SACRAMENTO, Calif. (Reuters) - California leaders pushed back on Monday against President Donald Trump’s claim that the state is “out of control,” pointing to its balanced budget and high jobs numbers in the latest dustup between the populist Republican and the progressive state.
The state’s top Democrats called Trump cruel and his proposals unconstitutional after the businessman-turned-politician threatened to withhold federal funding from the most populous U.S. state if lawmakers passed a so-called sanctuary bill aimed at protecting undocumented immigrants.
“President Trump’s threat to weaponize federal funding is not only unconstitutional but emblematic of the cruelty he seeks to impose on our most vulnerable communities,” state Senate Pro Tem Kevin de Leon, a Democrat from Los Angeles, said in a statement on Monday.
State Assembly Speaker Anthony Rendon, an L.A.-area Democrat, said the state has the most manufacturing jobs in the nation, and produces a quarter of the country’s food.
“If this is what Donald Trump thinks is ‘out of control,’ I’d suggest other states should be more like us,” Rendon said.
The latest war of words between Trump and Democratic leaders in California, where voters chose his opponent, Hillary Clinton, two-to-one in November’s election, began Sunday, in an interview between Trump and Fox News host Bill O‘Reilly.
During the interview, O‘Reilly asked Trump about a bill in the state legislature, authored by de Leon, to ban law enforcement agencies in the state from cooperating with immigration officials in most circumstances. Cities who have enacted similar bans are known as sanctuary cities, and de Leon’s bill, if passed and signed into law by Democratic Governor Jerry Brown, would effectively extend such rules to the entire state.
Trump disparaged the bill as ridiculous, saying that sanctuary cities “breed crime.”
“We’ll have to, well, de-fund,” Trump said. “We give tremendous amounts of money to California.”
Trump went on to say he viewed funding as a weapon.
“California in many ways is out of control,” Trump said to O‘Reilly. “Obviously the voters agree or otherwise they wouldn’t have voted for me.”

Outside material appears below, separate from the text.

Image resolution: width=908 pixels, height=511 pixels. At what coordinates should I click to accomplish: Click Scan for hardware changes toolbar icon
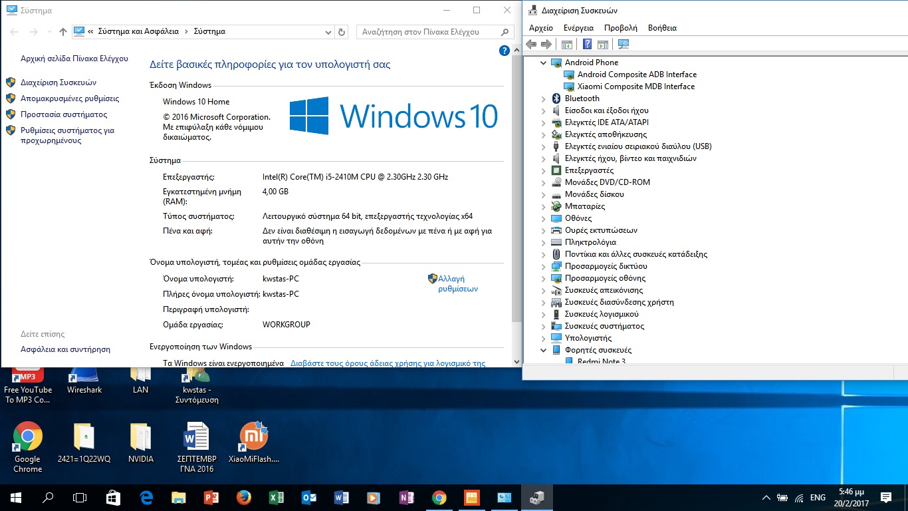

Last week, Trump threatened to withhold federal funding from the University of California at Berkeley, where violent protests led to the cancellation of a speech by an editor for the right-wing Breitbart News.
But experts said it would be difficult for the President to withhold funds from either the university or the state. Court rulings have limited the power of the president to punish states by withholding funds, and most appropriations come from the Congress and not the executive branch.